You can grab precompiled images here: ftp://ftp.freebsd.org/pub/FreeBSD/snaps ... SO-IMAGES/. You just have to dd it on an SD card. Don't forget to update the firmware of your Raspberry Pi or the network device won't attach (https://github.com/raspberrypi/firmware ... aster/boot).


----------



## groovemonkey (Sep 28, 2014)

Strange. I used this image: ftp://ftp.freebsd.org/pub/FreeBSD/snaps ... -B.img.bz2 (from the directory you're linking to) and experienced the problem quoted above -- the first time I booted, I got a screen of text asking me if I wanted to commit a partition; when I rebooted, I got a blinking green light and then only a red (pwr) light.

There's a note in the FreeBSD ARM wiki warning that there are no binaries for the B+ board yet.
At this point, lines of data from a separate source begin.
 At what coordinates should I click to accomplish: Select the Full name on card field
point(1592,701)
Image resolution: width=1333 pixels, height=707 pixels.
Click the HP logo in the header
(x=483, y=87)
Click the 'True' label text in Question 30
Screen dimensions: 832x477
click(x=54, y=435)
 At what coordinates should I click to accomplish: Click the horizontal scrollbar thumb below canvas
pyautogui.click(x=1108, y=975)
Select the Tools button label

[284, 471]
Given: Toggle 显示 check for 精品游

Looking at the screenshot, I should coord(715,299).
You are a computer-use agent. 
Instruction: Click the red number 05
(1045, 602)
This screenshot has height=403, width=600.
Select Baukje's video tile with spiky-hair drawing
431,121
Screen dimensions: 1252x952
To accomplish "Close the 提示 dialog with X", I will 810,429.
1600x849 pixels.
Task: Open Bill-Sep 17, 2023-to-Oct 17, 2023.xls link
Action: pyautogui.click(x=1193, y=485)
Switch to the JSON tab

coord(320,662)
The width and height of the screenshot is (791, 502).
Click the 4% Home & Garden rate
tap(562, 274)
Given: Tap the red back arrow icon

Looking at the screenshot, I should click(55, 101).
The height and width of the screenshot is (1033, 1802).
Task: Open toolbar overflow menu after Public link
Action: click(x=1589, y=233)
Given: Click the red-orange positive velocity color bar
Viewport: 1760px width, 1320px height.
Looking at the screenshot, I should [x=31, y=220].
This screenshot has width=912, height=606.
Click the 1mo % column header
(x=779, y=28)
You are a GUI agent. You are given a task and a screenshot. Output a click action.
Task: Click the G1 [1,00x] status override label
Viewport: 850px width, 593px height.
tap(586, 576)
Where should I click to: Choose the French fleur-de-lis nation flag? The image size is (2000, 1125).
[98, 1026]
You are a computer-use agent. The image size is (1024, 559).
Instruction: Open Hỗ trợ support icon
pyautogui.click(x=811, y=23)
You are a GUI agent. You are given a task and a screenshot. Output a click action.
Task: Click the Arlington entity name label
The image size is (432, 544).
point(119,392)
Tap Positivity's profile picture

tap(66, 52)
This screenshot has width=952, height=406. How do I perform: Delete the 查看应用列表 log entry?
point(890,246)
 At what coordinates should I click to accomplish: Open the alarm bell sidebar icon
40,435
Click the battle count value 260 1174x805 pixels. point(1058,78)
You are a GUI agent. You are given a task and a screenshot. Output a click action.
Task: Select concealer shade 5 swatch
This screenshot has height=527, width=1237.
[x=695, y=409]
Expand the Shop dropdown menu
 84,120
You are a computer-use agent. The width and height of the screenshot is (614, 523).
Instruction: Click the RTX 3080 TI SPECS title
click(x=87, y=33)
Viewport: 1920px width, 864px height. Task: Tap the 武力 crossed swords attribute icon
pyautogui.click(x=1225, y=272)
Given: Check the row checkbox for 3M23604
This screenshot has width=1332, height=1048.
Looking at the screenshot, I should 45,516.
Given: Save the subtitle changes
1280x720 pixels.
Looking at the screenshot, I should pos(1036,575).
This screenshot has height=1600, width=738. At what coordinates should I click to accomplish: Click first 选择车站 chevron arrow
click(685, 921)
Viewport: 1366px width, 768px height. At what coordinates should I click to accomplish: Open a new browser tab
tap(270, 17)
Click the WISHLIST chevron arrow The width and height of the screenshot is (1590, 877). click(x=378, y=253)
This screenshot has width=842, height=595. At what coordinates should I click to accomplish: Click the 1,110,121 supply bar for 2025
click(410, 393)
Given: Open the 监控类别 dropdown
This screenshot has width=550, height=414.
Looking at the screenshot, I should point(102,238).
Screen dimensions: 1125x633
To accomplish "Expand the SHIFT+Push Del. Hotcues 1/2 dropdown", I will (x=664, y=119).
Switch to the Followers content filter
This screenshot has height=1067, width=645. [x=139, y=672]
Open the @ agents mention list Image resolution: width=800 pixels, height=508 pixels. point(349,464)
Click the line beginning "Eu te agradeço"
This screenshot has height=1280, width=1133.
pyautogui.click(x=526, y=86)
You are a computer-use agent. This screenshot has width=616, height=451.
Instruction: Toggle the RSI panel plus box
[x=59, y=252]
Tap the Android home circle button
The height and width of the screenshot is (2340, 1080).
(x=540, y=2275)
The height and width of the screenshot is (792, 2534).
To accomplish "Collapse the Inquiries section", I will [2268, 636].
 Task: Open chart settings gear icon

I figured that was the issue.

I'll play around a bit more and post something if I find working binaries.

Thanks for your help!


----------



## groovemonkey (Oct 10, 2014)

I just found this topic: http://www.raspberrypi.org/forums/viewt ... 85&t=82494. That also links here, which seems to solve it for people: http://lists.freebsd.org/pipermail/free ... 08872.html.

Recap:

Download the OS image from here: ftp://ftp.freebsd.org/pub/FreeBSD/relea ... -B.img.bz2.
Update the firmware (overwrite with this): https://github.com/raspberrypi/firmware ... aster/boot.

Hope that helps someone.


----------



## SirDice (Oct 22, 2014)

groovemonkey said:


> The way I was thinking of solving this was by simply compiling FreeBSD myself, but FreeBSD doesn't support my laptop's graphics/network hardware, so I'd have to cross-compile from Linux -- as far as I can tell, that's a nightmare that I don't want to get into right now.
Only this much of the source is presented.